[Pixel coordinate grounding data]
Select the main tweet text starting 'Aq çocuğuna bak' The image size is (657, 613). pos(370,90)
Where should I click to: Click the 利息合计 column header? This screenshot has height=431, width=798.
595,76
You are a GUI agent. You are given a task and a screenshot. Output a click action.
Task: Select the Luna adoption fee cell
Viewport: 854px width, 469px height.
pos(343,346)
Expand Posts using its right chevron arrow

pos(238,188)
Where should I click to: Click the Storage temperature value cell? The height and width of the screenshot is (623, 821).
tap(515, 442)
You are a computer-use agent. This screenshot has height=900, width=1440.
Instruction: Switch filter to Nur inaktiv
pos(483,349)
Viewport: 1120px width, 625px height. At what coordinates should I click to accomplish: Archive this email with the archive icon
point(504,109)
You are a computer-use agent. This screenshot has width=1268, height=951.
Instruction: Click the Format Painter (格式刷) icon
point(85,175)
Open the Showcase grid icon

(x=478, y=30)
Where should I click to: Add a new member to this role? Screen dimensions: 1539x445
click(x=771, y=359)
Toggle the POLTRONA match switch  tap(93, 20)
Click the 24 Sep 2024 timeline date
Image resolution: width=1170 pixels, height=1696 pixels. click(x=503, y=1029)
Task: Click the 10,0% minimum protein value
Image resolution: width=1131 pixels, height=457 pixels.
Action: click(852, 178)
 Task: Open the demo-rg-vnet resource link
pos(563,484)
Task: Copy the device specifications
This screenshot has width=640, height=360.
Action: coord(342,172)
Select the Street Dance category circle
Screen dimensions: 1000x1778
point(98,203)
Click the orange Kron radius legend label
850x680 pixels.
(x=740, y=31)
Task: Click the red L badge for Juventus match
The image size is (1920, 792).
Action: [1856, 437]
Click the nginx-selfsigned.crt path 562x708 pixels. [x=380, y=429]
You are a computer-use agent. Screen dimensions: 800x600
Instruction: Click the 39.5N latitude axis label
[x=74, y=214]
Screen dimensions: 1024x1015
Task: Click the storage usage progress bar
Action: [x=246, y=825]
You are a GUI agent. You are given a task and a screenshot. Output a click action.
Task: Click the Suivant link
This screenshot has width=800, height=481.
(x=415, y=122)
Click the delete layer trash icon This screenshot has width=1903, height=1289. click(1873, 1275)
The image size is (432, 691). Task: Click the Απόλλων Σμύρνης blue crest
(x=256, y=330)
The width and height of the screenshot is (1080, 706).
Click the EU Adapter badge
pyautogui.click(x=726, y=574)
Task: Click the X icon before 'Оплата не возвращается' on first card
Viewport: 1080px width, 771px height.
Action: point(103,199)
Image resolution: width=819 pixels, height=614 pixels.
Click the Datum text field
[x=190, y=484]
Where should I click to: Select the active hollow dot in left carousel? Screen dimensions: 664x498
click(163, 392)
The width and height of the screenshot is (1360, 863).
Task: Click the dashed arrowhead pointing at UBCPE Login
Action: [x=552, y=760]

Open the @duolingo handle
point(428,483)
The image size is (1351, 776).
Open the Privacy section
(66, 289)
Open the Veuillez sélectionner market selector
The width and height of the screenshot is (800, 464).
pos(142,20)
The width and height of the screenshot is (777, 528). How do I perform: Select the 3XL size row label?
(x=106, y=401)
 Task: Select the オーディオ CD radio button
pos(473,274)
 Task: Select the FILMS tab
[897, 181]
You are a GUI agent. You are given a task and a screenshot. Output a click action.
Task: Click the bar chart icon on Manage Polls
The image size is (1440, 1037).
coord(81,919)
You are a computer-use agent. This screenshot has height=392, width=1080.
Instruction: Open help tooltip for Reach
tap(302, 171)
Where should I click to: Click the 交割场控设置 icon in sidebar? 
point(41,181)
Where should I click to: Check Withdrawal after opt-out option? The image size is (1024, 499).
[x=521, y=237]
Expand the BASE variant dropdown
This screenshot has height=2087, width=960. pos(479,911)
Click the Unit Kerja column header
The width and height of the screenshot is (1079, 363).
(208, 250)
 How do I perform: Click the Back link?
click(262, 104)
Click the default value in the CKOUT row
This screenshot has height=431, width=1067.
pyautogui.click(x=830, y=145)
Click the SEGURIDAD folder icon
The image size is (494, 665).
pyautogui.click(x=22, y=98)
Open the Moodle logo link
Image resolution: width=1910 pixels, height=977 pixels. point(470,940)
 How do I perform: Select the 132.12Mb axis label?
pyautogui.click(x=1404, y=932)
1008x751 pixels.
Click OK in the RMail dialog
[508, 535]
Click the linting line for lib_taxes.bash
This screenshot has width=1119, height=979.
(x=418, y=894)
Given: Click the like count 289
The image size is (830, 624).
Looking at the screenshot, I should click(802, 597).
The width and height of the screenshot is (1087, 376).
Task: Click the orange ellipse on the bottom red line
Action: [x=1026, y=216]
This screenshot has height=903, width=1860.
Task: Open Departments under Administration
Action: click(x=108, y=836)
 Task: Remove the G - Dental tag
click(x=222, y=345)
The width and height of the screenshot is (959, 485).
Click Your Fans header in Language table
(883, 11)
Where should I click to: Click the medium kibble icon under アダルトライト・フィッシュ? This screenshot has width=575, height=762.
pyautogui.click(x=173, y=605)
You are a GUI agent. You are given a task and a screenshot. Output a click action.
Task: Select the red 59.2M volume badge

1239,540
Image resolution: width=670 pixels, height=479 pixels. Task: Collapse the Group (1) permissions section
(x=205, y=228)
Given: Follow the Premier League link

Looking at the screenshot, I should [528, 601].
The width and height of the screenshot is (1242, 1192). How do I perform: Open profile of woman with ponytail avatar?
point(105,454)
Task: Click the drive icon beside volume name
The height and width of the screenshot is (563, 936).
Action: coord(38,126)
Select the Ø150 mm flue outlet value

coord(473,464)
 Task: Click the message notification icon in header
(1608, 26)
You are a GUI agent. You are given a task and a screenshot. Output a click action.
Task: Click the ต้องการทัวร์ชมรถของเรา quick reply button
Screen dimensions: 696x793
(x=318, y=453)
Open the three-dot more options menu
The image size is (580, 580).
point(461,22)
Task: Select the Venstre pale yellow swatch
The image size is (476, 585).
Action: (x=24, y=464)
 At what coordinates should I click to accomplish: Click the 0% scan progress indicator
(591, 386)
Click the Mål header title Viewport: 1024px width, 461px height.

• _EXERCISE DIRECTIONS_: The reply should consist solely of the lines above from the one that has "The image size is (1440, 1037)." through the one that has "Given: Click the like count 289", reproduced exactly.

• _WRITTEN REPLY_:
The image size is (1440, 1037).
coord(81,919)
You are a computer-use agent. This screenshot has height=392, width=1080.
Instruction: Open help tooltip for Reach
tap(302, 171)
Where should I click to: Click the 交割场控设置 icon in sidebar? 
point(41,181)
Where should I click to: Check Withdrawal after opt-out option? The image size is (1024, 499).
[x=521, y=237]
Expand the BASE variant dropdown
This screenshot has height=2087, width=960. pos(479,911)
Click the Unit Kerja column header
The width and height of the screenshot is (1079, 363).
(208, 250)
 How do I perform: Click the Back link?
click(262, 104)
Click the default value in the CKOUT row
This screenshot has height=431, width=1067.
pyautogui.click(x=830, y=145)
Click the SEGURIDAD folder icon
The image size is (494, 665).
pyautogui.click(x=22, y=98)
Open the Moodle logo link
Image resolution: width=1910 pixels, height=977 pixels. point(470,940)
 How do I perform: Select the 132.12Mb axis label?
pyautogui.click(x=1404, y=932)
1008x751 pixels.
Click OK in the RMail dialog
[508, 535]
Click the linting line for lib_taxes.bash
This screenshot has width=1119, height=979.
(x=418, y=894)
Given: Click the like count 289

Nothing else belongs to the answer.